In re Friedl

202 F. 300 | E.D. Wis. | 1913

GEIGER, District Judge

(after stating the facts as above). The facts may be summarized thus: The petitioner’s original declaration averred his place of birth to have been Eisenberg, Germany, and his intention to forever renounce allegiance particularly to “William II, emperor of Germany, of which I am now a subject.” In truth he was born at Eisenberg, Austria-Hungary, and was, at the time of his attempted declaration, a subject of its sovereign. More than three years thereafter', the court receiving such declaration ordered its amendment to accord with the truth, reciting in such order that the “error as to his birthplace and allegiance as given in said declaration is a clerical error, and due to a misunderstanding on the part of the clerk recording said declaration.”

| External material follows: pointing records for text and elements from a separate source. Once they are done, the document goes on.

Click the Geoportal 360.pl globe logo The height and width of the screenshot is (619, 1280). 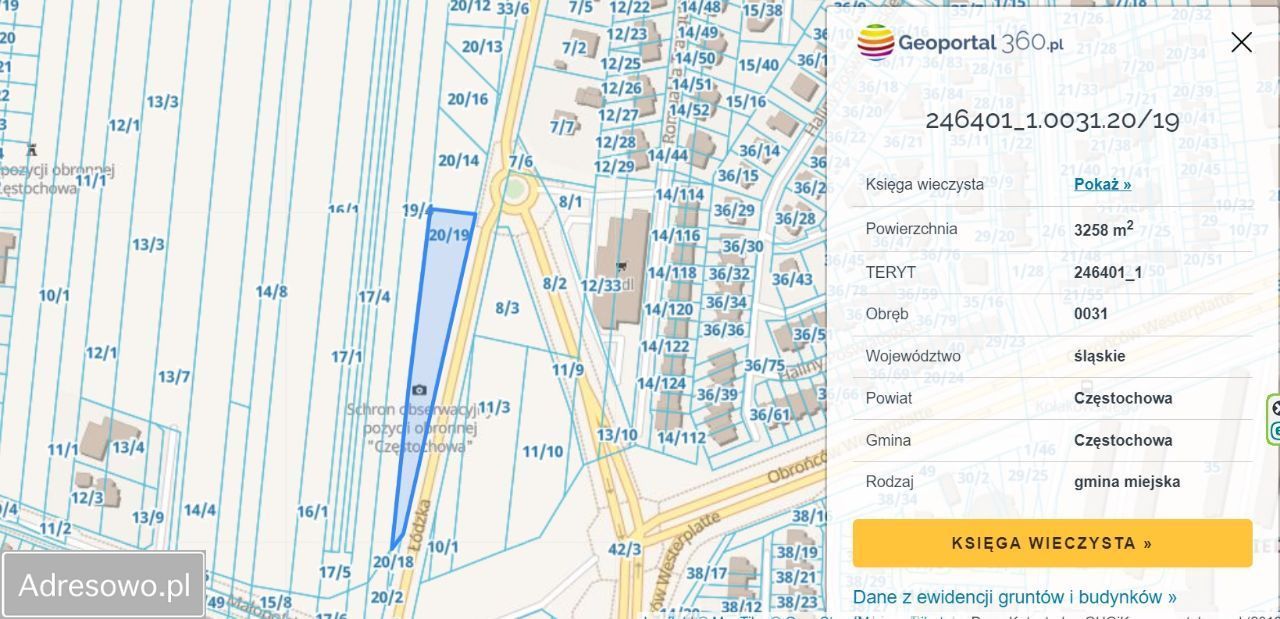(x=878, y=43)
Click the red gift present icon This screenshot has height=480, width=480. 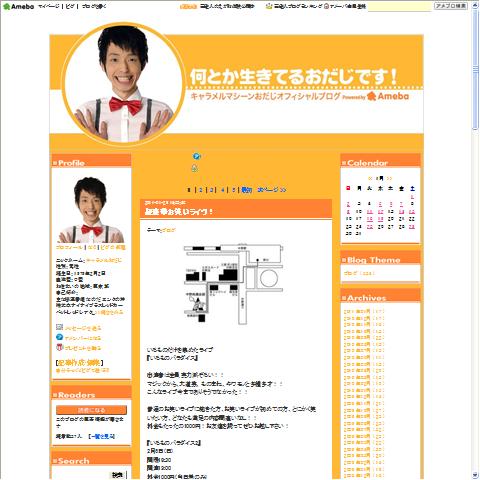(x=59, y=347)
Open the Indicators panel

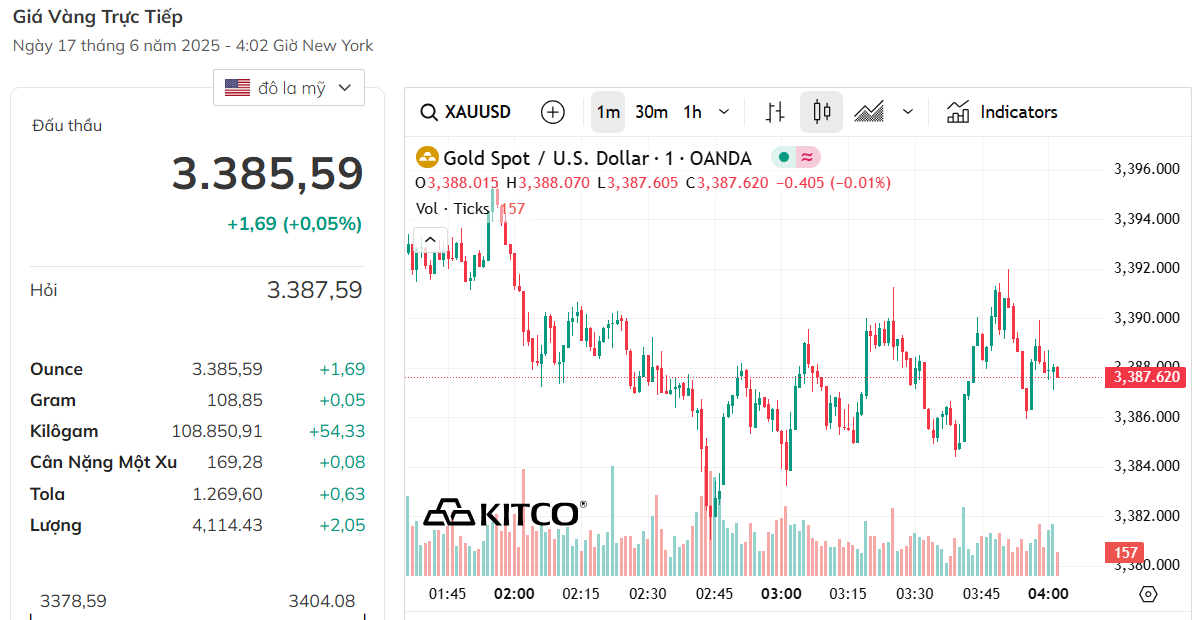tap(1002, 112)
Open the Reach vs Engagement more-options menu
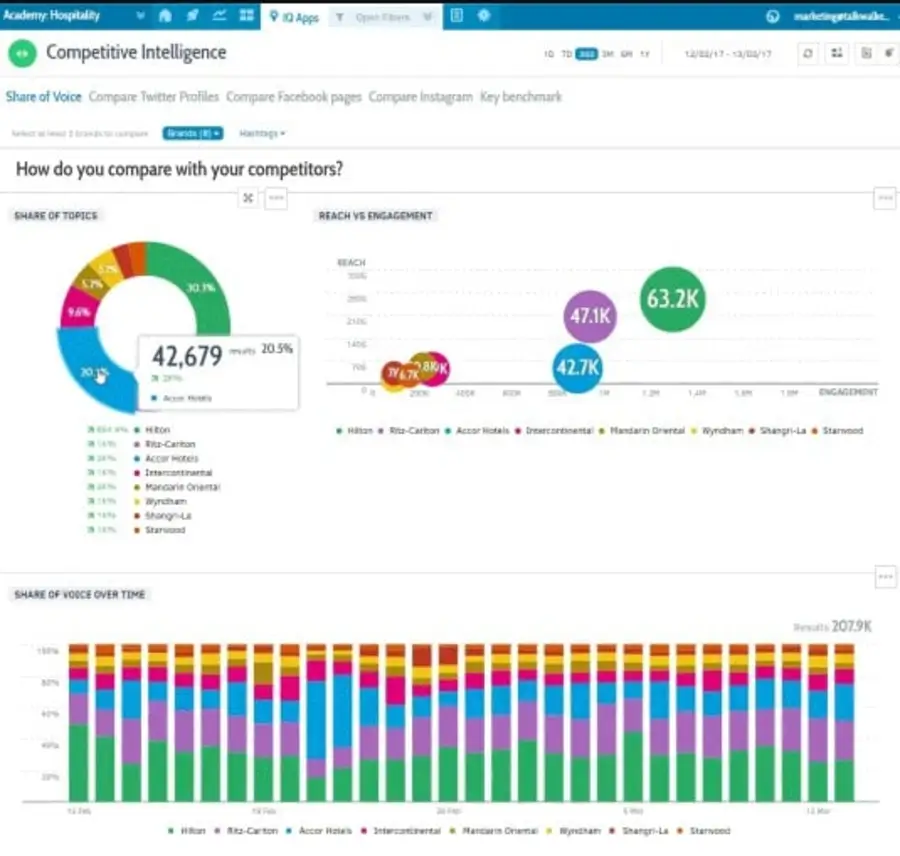This screenshot has width=900, height=856. point(885,198)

There is at once suggested the basis of the government’s challenge of the petitioner’s right to citizenship, namely, noncompliance with the statute requiring the making and proof of a declaration of intention to become a citizen, and renunciation of allegiance to a particular foreign sovereign, and that the attempted amendment is wholly nugatory, because beyond the power of the court to grant it.

The alien’s declaration of intention and its reception by a court, as prescribed in the statute, in no sense, constitute a judicial proceeding, incident to which there resides in or is reserved control over either the declarant or the declaration. Nor is the power to receive the declaration to be considered as a grant of jurisdiction. It enables the alien to take a step imperatively prerequisite to a later special judicial pro*302ceeding. If the power of substantive amendment exist, then it must follow that naturalization can be effected in any case without amending an insufficient declaration; that is, if the declaration is insufficient, as not complying with the statute, the court, having the power to amend, may proceed to naturalize without amendment, and, while its judgment may be erroneous, it would not be void. It seems'to me that such view would frustrate the whole act, because it would place the power of the court above the terms of the act. In a sense it may be said that, before,the applicant can invoke the subsequent jurisdiction for an order of naturalization based upon the petition prescribed by the act, he must at his peril have complied with the exact terms of the section respecting his declaration of intention, and must also have seen to it that the precise and true declaration is received by the court and evidenced of record. It is a step embodying, not only the substantive elements specified, but one which, to avail, must be taken at or before a particular time. If a declarant or a petitioner may obtain the benefit of the act upon parol proof of his compliance with its terms respecting his declaration, then the latter become merely advisory, and the act as it has been construed in practice is really superseded and nullified.

The hardship resulting to the petitioner cannot be relieved against merely because it may appear that the error is clerical, and not his own. If the power to amend is to be recognized at all, 'its exercise may well be invoked in every case where facts are presented -disclosing reasonable excuse or meritorious grounds for the exercise of a discretion. It may be noted, however, that in the present case the applicant can hardly claim to be wholly free from fault. As a matter of practice, a copy of the declaration has always been delivered to the declarant. It appears here that such copy, and doubtless disclosing upon its face the error complained of, was retained by declarant for about three years; and, if the merits of the amendment could be considered, declarant could not well claim to have been diligent.

I am well satisfied that the power to amend the declaration does not exist, and hence the government’s objections, being based as they are upon a defect disclosed in a petition, are well taken. The views above expressed are fully sustained in other districts, notably In re Lewkowicz (D. C.) 169 Fed. 927, and In re Lange (D. C.) 197 Fed. 769, as well as In re Stack (U. S. District Court, Western District of Missouri) 200 Fed. 330.

The application for naturalization is denied, but without prejudice to its renewal.